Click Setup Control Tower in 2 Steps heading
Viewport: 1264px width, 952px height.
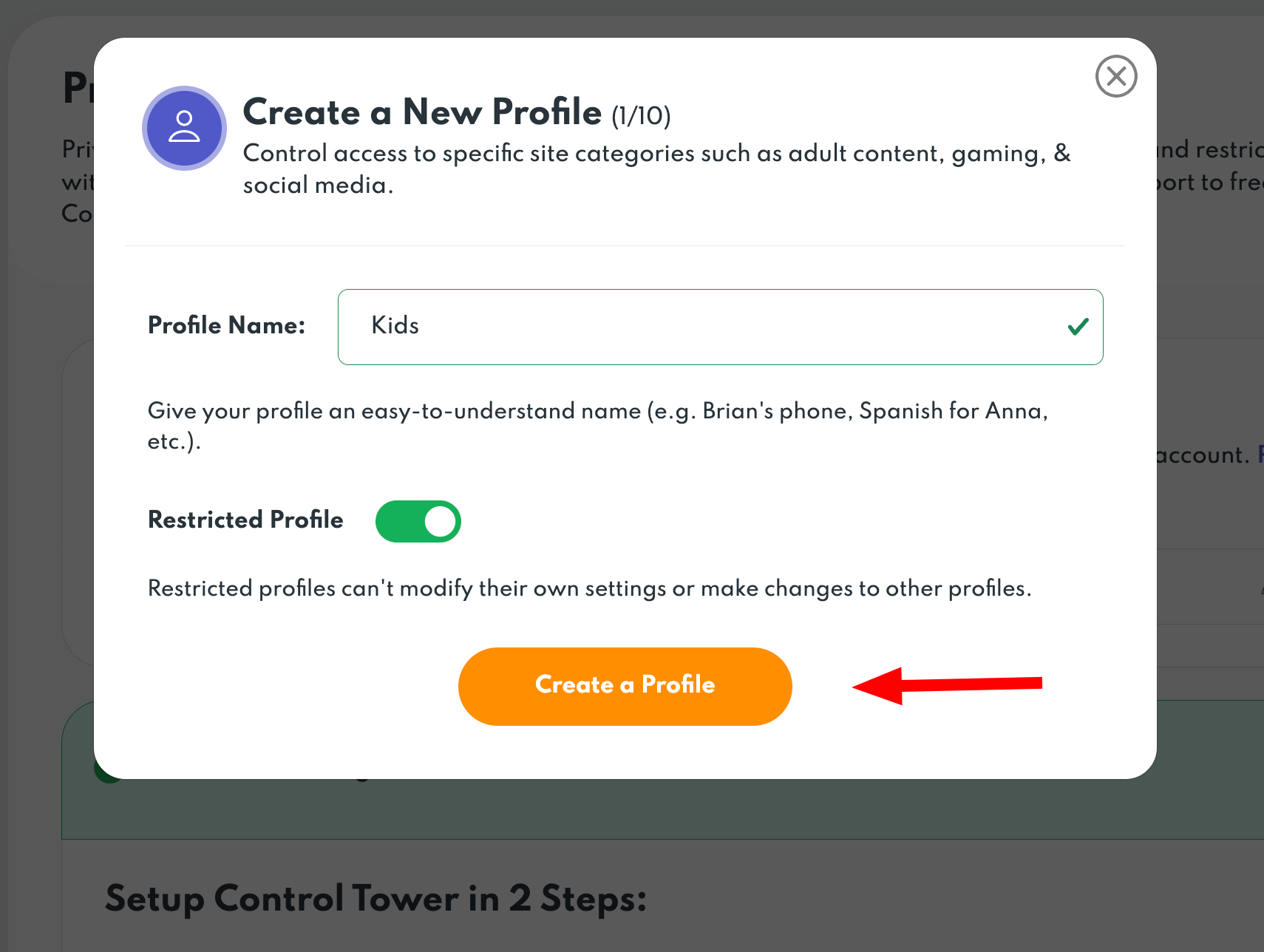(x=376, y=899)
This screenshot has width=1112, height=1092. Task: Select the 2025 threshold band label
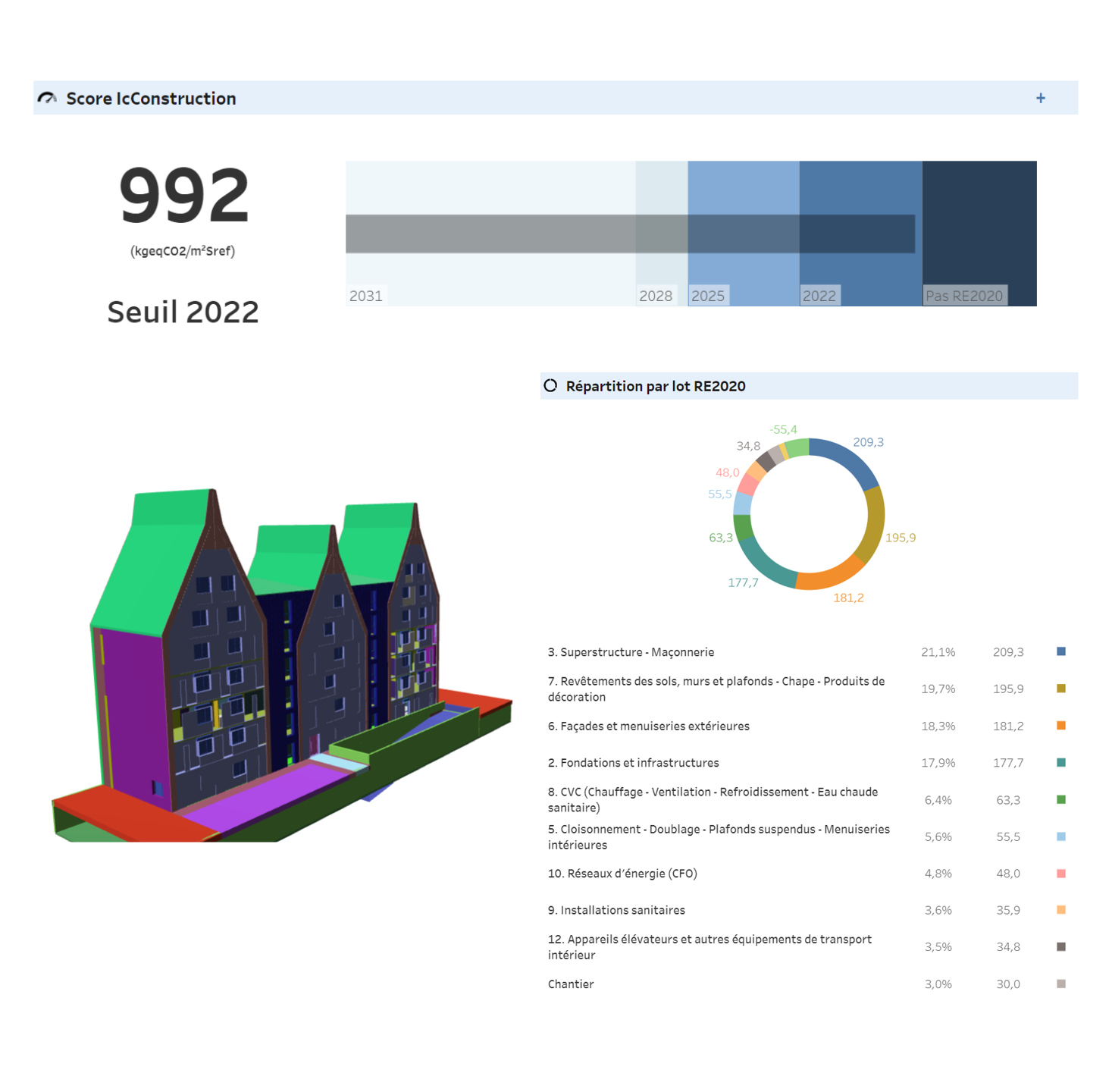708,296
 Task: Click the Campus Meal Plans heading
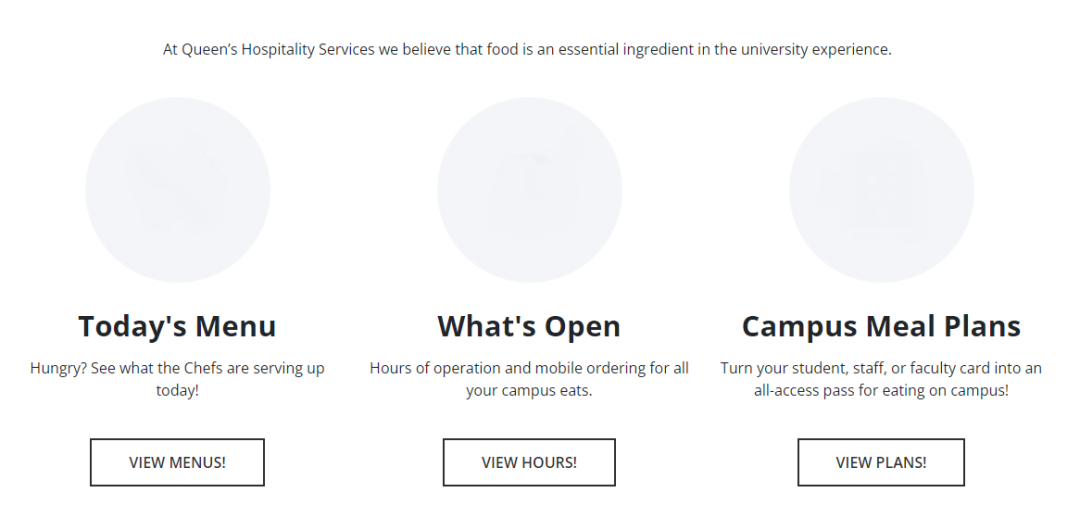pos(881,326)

* * * * * * *

- [Problem statement]: What the answer needs is every record above, exactly as written, and no pictures.

- [Completed exercise]:
Click Setup Control Tower in 2 Steps heading
Viewport: 1264px width, 952px height.
(x=376, y=899)
This screenshot has width=1112, height=1092. Task: Select the 2025 threshold band label
708,296
 Task: Click the Campus Meal Plans heading
pos(881,326)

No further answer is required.